MotoGP, Valentino Rossi

MotoGP: senza Valentino Rossi il movimento avrà lo stesso successo?

Valentino Rossi lascia il paddock della MotoGP dopo 26 anni di lunga e prestigiosa carriera. Come cambia questo sport senza la sua leggenda?

19 novembre 2021 - 20:37

Sono ormai diversi giorni, da quando Valentino Rossi ha dato il suo definitivo addio al suo amato sport, che il mondo della MotoGP si chiede che ne sarà di quel movimento che per 25 anni si è nutrito delle gesta di questo straordinario campione.

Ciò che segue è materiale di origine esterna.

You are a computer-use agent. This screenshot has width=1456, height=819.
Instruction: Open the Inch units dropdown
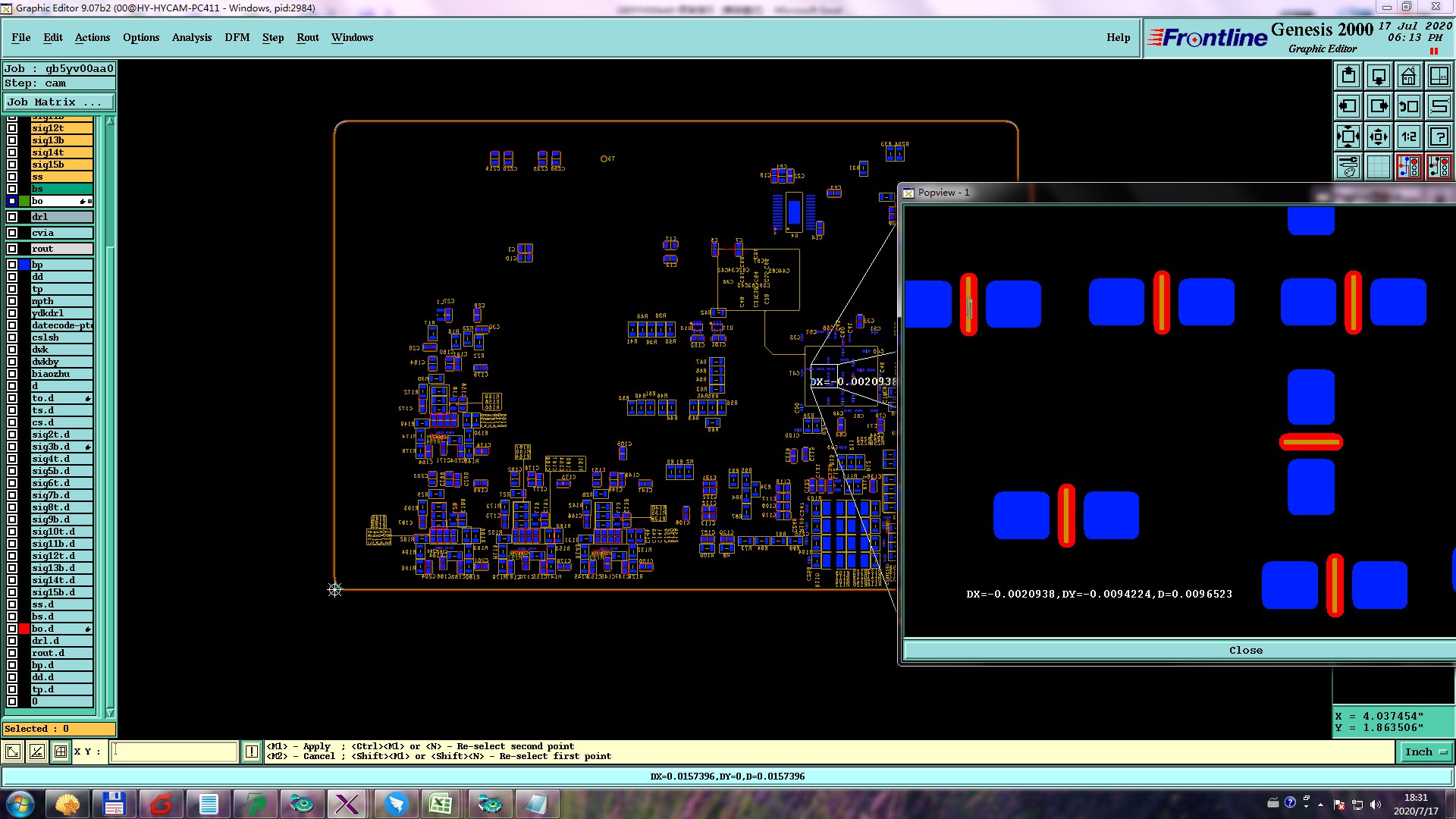tap(1425, 752)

Erano ormai due anni che il pilota era calato notevolmente nel suo rendimento, senza però riuscire davvero ad appendere il casco al chiodo. Troppo grande è la passione e troppo il tempo trascorso sulla pista, tra infinite soddisfazioni e poche delusioni. Quando una figura iconica si ritira dal suo ambito di competenza il contraccolpo è sempre notevole. Perché negli anni il pubblico si è abituato a vedere trionfare quel ragazzo dal viso pulito e dalla battuta pronta, che ha saputo regalare emozioni che mai prima d’ora erano state così forti.

Valentino senza eredi

La domanda che in molti si pongono è se mai qualcuno riuscirà a raccogliere l’eredità del grande campione. A detta anche dei suoi detrattori, per 25 anni è stato padrone incontrastato di tutti i circuiti nazionali e internazionali. Si tratta infatti di una figura non solo incredibilmente abile nel proprio lavoro… Ma anche di un ragazzo profondamente carismatico, che ha saputo trascinare e portare dalla propria parte anche quei tifosi che non simpatizzavano per la sua moto.

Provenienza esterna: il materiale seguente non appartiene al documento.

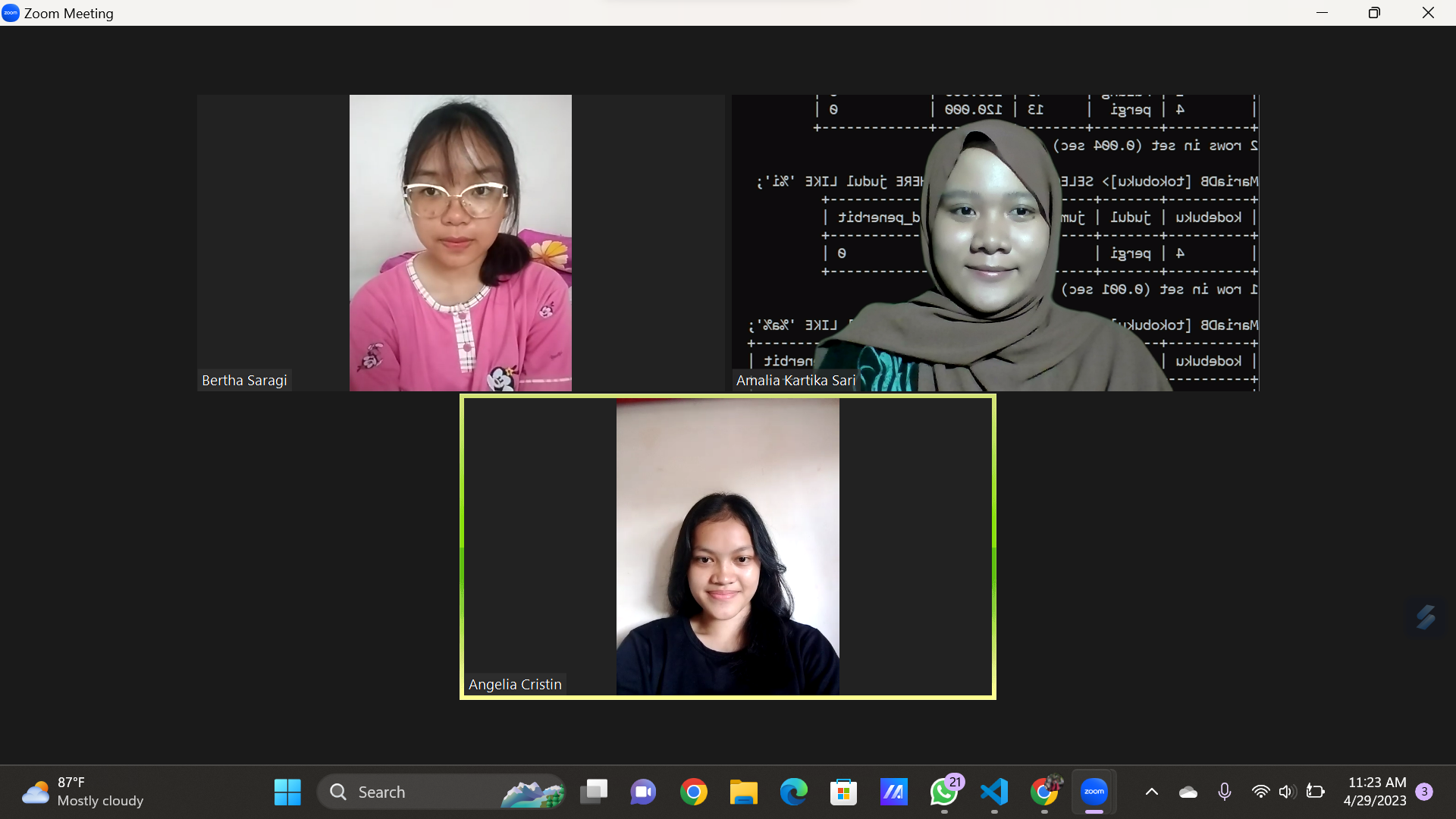Viewport: 1456px width, 819px height.
Task: Open Google Chrome from taskbar
Action: click(693, 792)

Non a caso il suo è stato il periodo con un seguito superiore al passato. Anche grazie allo sviluppo della rete televisiva e alla possibilità di seguire ogni tipo di gara in qualsiasi momento. Rimane il fatto che si è ritirato dal gioco colui che quel gioco lo ha condotto per 1/4 di secolo. S strappando un sorriso non solo agli esperti del settore, ma anche a chi del mondo del motociclismo non è mai importato granché.

Leggere online la rassegna stampa è stato un vero colpo al cuore per coloro che la domenica mattina si alzavano con la voglia di vedere la moto gialla del Dottore sfrecciare davanti a tutti. Dimostrando che con l’abnegazione, ma soprattutto il talento, si può andare davvero lontano nella vita e rimanere sul tetto del mondo per due decenni.

Probabilmente il contraccolpo che il mondo della Moto GP inizialmente subirà sarà notevole. Valentino era una figura di riferimento non solo come puro valore sportivo, ma anche come esempio di marketing vivente. Il suo carisma e le sue vittorie hanno permesso nel corso degli anni di sviluppare un merchandising di primo livello, che è uscito dai confini nazionali e ha raggiunto ogni angolo del globo con enorme successo.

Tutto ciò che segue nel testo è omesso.